Millidge Beren, Salvatori Tommaso, Song Yuhang, Lukasiewicz Thomas, Bogacz Rafal
MRC Brain Network Dynamics Unit, University of Oxford, UK.
Department of Computer Science, University of Oxford, UK.
Proc Mach Learn Res. 2022 Jul;162:15561-15583.
A large number of neural network models of associative memory have been proposed in the literature. These include the classical Hopfield networks (HNs), sparse distributed memories (SDMs), and more recently the modern continuous Hopfield networks (MCHNs), which possess close links with self-attention in machine learning. In this paper, we propose a general framework for understanding the operation of such memory networks as a sequence of three operations: , , and . We derive all these memory models as instances of our general framework with differing similarity and separation functions.

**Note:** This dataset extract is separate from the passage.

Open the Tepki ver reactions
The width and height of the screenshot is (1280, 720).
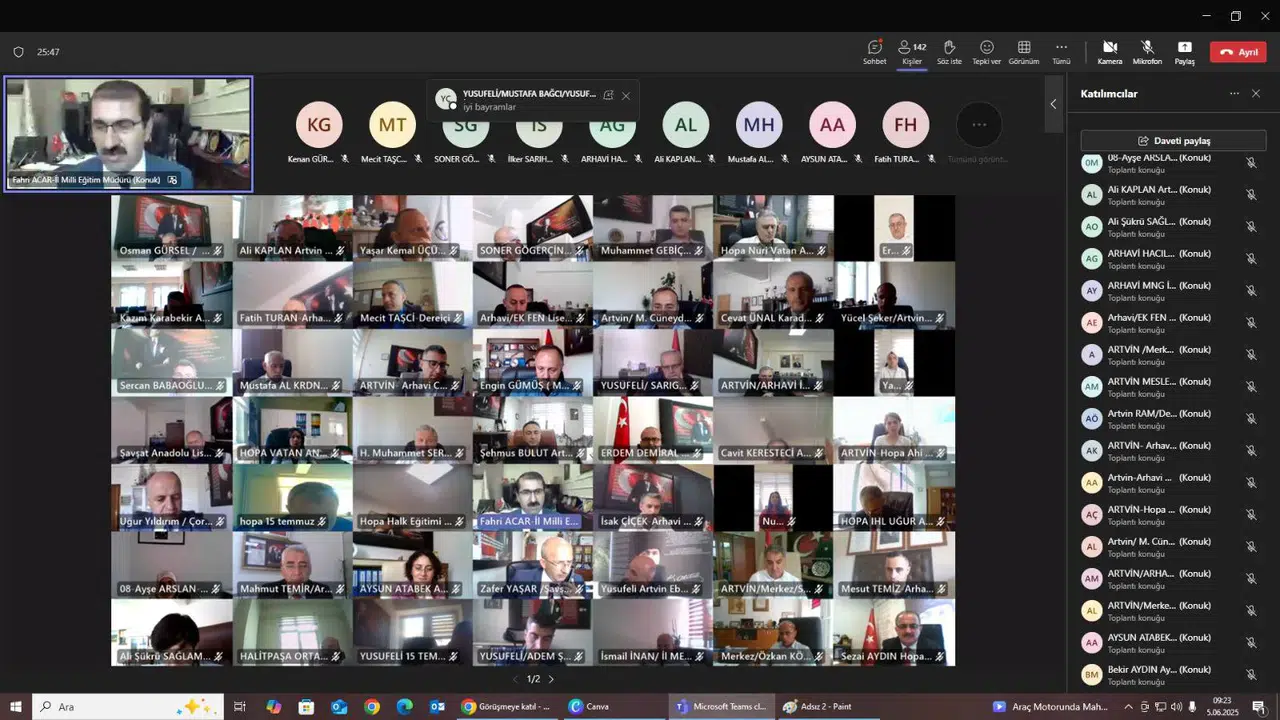pyautogui.click(x=986, y=51)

We extend the mathematical framework of Krotov & Hopfield (2020) to express general associative memory models using neural network dynamics with local computation, and derive a general energy function that is a Lyapunov function of the dynamics. Finally, using our framework, we empirically investigate the capacity of using different similarity functions for these associative memory models, beyond the dot product similarity measure, and demonstrate empirically that Euclidean or Manhattan distance similarity metrics perform substantially better in practice on many tasks, enabling a more robust retrieval and higher memory capacity than existing models.

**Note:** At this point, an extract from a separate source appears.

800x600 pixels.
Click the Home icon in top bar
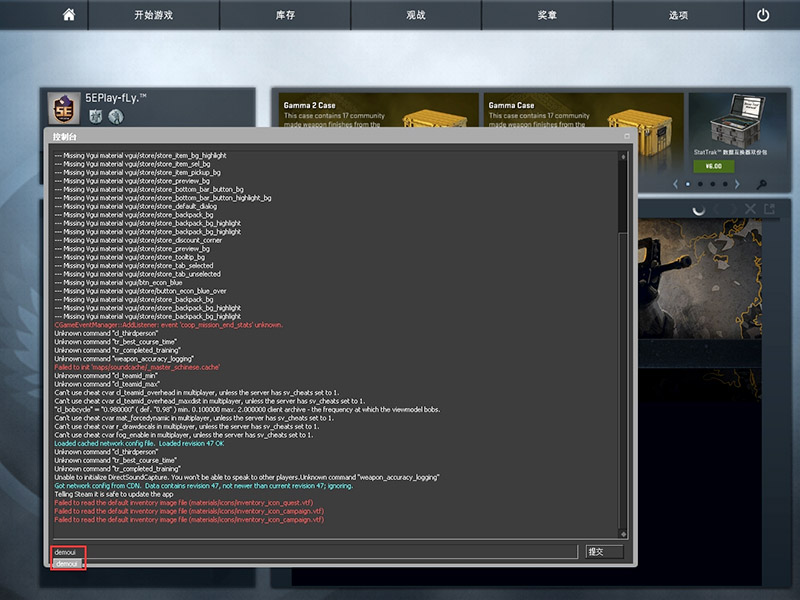tap(69, 15)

文献中已经提出了大量用于联想记忆的神经网络模型。这些模型包括经典的霍普菲尔德网络(HNs)、稀疏分布式记忆(SDMs),以及最近的现代连续霍普菲尔德网络(MCHNs),后者与机器学习中的自注意力有着紧密联系。在本文中,我们提出了一个通用框架,用于将此类记忆网络的运作理解为三个操作的序列: 、 和 。我们将所有这些记忆模型推导为具有不同相似性和分离函数的通用框架实例。我们扩展了Krotov & Hopfield(2020)的数学框架,以使用具有局部计算的神经网络动力学来表达通用联想记忆模型,并推导了一个作为动力学李雅普诺夫函数的通用能量函数。最后,使用我们的框架,我们通过实证研究了除点积相似性度量之外,为这些联想记忆模型使用不同相似性函数的能力,并通过实证证明,欧几里得或曼哈顿距离相似性度量在许多任务的实际应用中表现得要好得多,与现有模型相比,能够实现更强大的检索和更高的记忆容量。